### [Exercise requirements]
(A) In the financial well-being text below, what conditions does the opening sentence list as part of the world in which financial insecurity is a dramatic problem? List all of them.
(B) Does each statement agree with the financial well-being text below? Answer yes or no for each, and quote the words that decide it. (i) Ann Solomon is named in the photo caption. (ii) Woody Widrow is an NHI board member. (iii) Andrea Levere is director of policy and research at CFED.

Text for analysis Start Marker

In Pursuit of Financial Well-Being: A Conversation on Fairness, Accessibility, and Empowerment

In a world of growing financial complexity, predatory products, stagnating wages, and escalating inequality, financial insecurity is a dramatic problem. We gathered a group of leaders who are combating financial insecurity for a conversation on how it all relates.

From left, Andrea Levere, Andrea Luquetta-Kern, Woody Widrow, and Holly Frindell.

From left, Andrea Levere, Andrea Luquetta-Kern, Woody Widrow, and Holly Frindell.

From left, Andrea Levere, Andrea Luquetta-Kern, Woody Widrow, and Holly Frindell.

Taking part in this conversation with Shelterforce editor Miriam Axel-Lute and NHI executive director Harold Simon were Holly Frindell, senior program manager, National Association of Latino Community Asset Builders; Andrea Levere, president, CFED; Andrea Luquetta-Kern, director of policy and research, California Reinvestment Coalition; Ann Solomon, strategic initiatives manager, Federation of Community Development Credit Unions; and Woody Widrow, executive director, RAISE Texas and NHI board member.

Text for analysis End Marker
Extracted records Start Marker

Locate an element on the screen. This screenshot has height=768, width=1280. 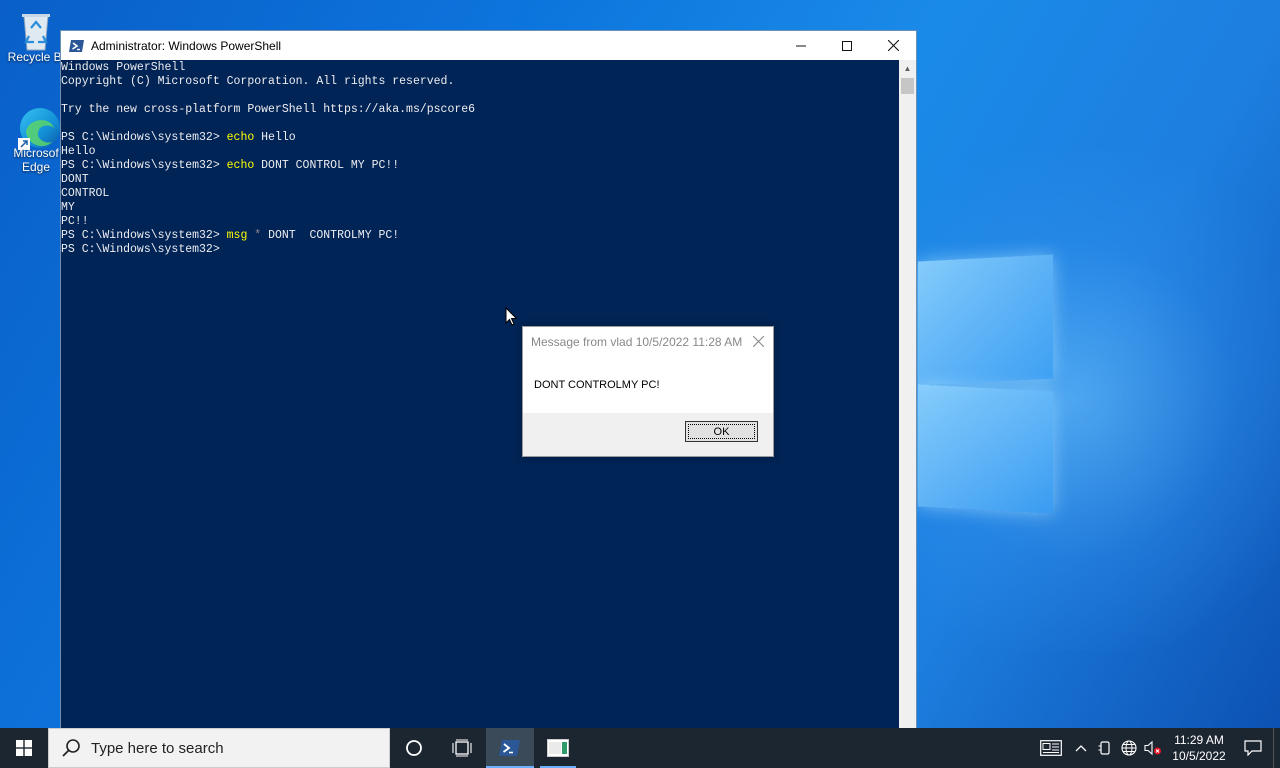
console-text: Windows PowerShell is located at coordinates (124, 68).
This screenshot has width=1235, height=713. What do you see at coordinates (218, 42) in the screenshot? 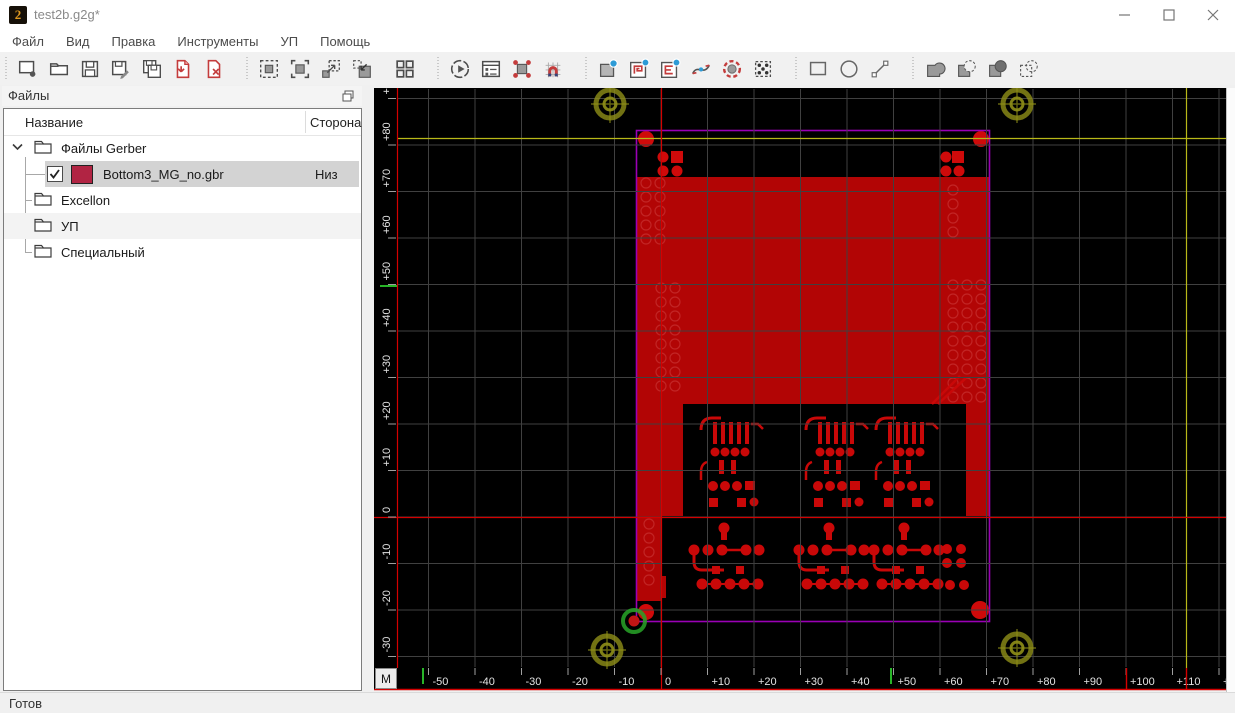
I see `menu-tools: Инструменты` at bounding box center [218, 42].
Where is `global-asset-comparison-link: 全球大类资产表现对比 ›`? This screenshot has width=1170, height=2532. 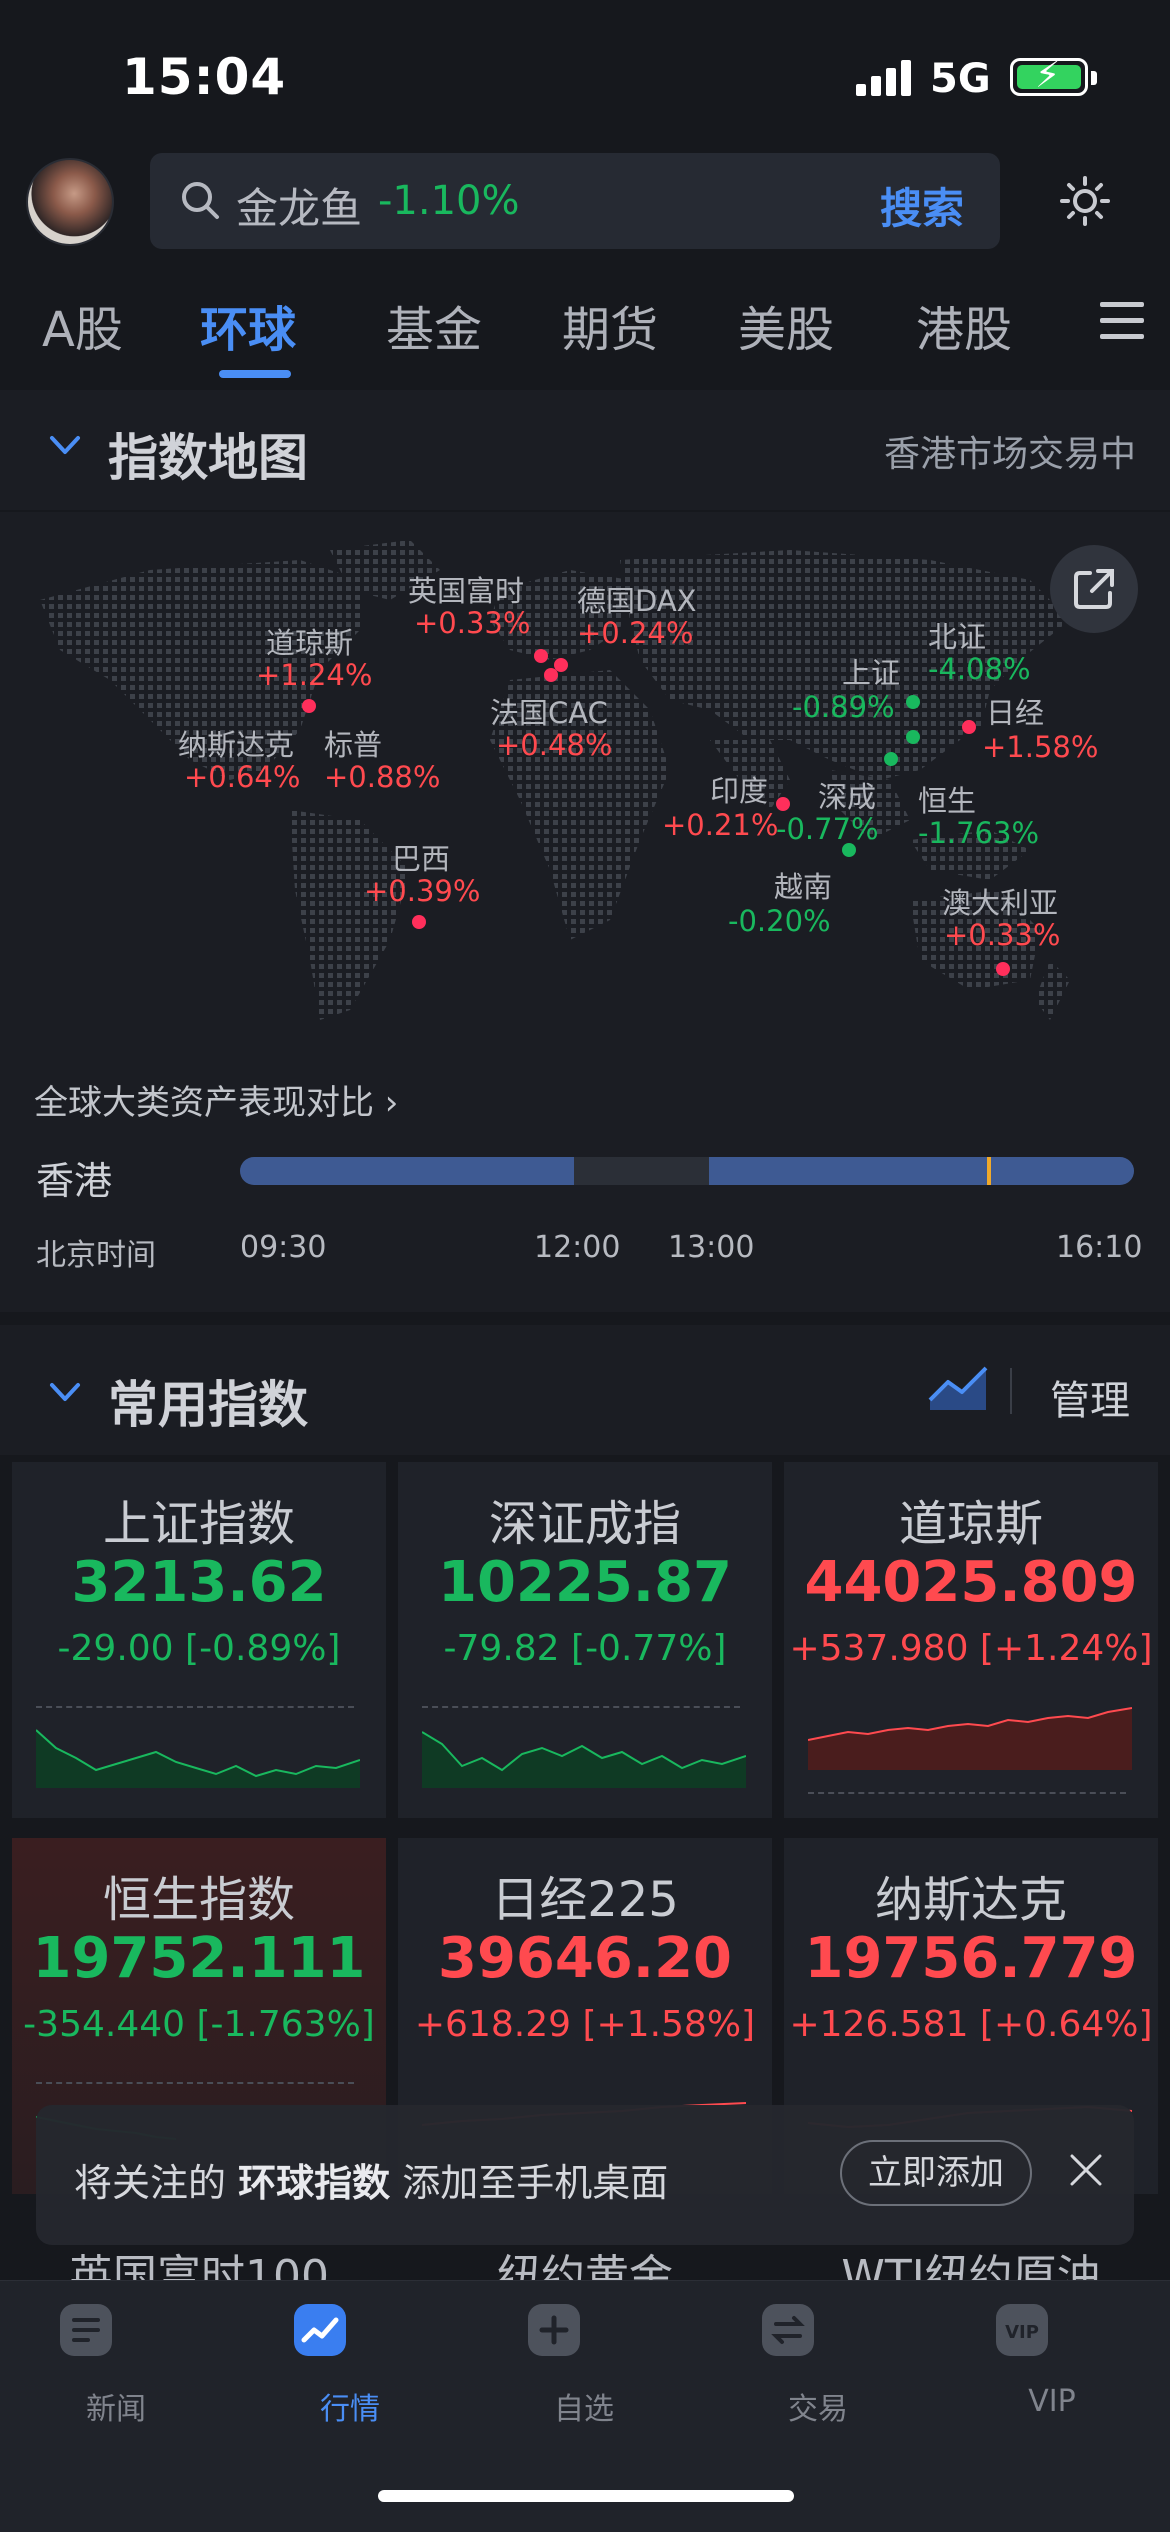
global-asset-comparison-link: 全球大类资产表现对比 › is located at coordinates (216, 1100).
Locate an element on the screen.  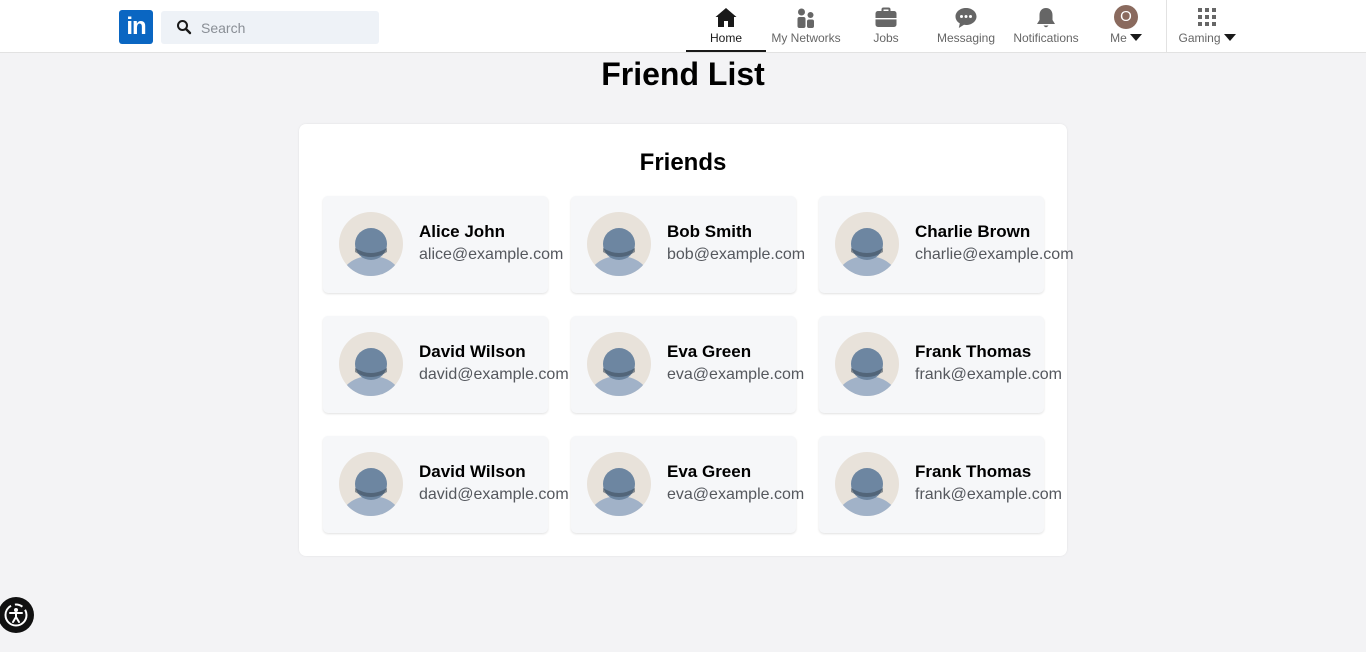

Extracted records End Marker

### [Solutions]
(A)
- growing financial complexity
- predatory products
- stagnating wages
- escalating inequality

(B)
(i) No: "From left, Andrea Levere, Andrea Luquetta-Kern, Woody Widrow, and Holly Frindell."
(ii) Yes: "Woody Widrow, executive director, RAISE Texas and NHI board member"
(iii) No: "Andrea Levere, president, CFED"